> EXERCISE TASK 1: In two sentences, summarize the passage about the Wolfsnächte Tour 2015.

------------------------------

The Wolfsnächte Tour 2015 was a European concert tour by German power metal band Powerwolf. Supporting the release of their sixth studio album Blessed & Possessed, the tour ran from 3 September 2015 to 7 November 2015, taking place in Switzerland, Germany, Netherlands, United Kingdom, France, Hungary, Austria, Czech Republic and Belgium.

Background 
Powerwolf's sixth album Blessed & Possessed was released on 17 July 2015. The tour was announced shortly after the release of the album. Orden Ogan, Xandria and Civil War were selected to serve a series of opening acts for Powerwolf during the tour. The tour was set to begin on 3 September 2015 at the Z7 in Pratteln, Switzerland. It was set to end on 7 November 2015 at the Garage in the band's hometown Saarbrücken.

------------------------------

> EXERCISE TASK 2: Put the rows that run from the line containing "Where should I click to: Select" through the line containing "Disable the MA60 line via its legend text", both included, into a JSON list of strings with one string per line. Leave out blank lines and the pictures.

> INFORMATION SHOWN:
------------------------------

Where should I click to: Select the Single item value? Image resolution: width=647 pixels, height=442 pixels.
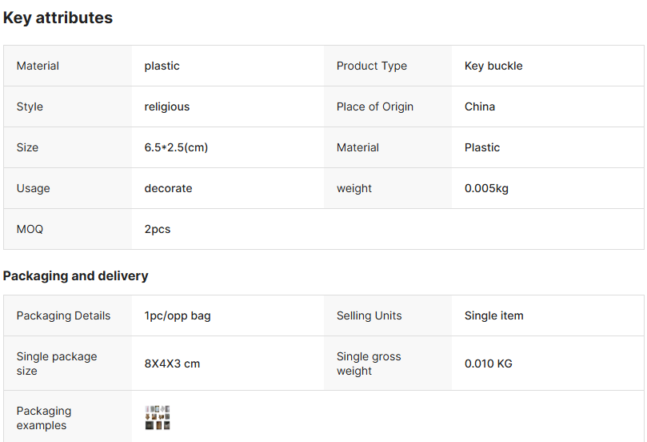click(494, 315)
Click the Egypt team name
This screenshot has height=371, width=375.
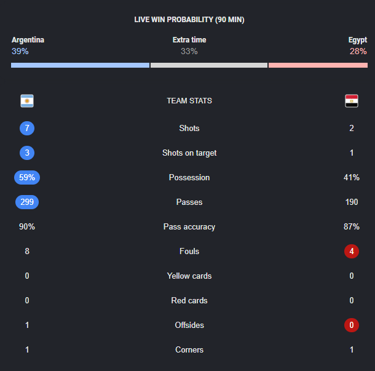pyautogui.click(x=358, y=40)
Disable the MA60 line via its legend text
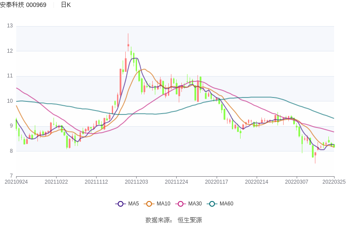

------------------------------

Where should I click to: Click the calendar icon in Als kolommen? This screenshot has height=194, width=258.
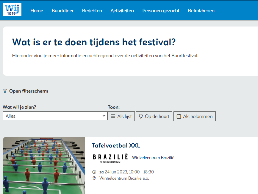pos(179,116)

------------------------------

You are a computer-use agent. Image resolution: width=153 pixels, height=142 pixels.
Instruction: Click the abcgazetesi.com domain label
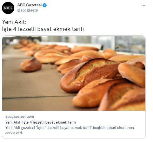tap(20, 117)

------------------------------

> CORRECT ANSWER 1: The Wolfsnächte Tour 2015 was a European concert tour by the German power metal band Powerwolf in support of their sixth studio album, Blessed & Possessed, running from 3 September to 7 November 2015 across nine countries. Orden Ogan, Xandria and Civil War were chosen as opening acts, and the tour was set to begin at the Z7 in Pratteln, Switzerland, and end at the Garage in the band's hometown of Saarbrücken.

> CORRECT ANSWER 2:
[
  "Where should I click to: Select the Single item value? Image resolution: width=647 pixels, height=442 pixels.",
  "click(494, 315)",
  "Click the Egypt team name",
  "This screenshot has height=371, width=375.",
  "pyautogui.click(x=358, y=40)",
  "Disable the MA60 line via its legend text"
]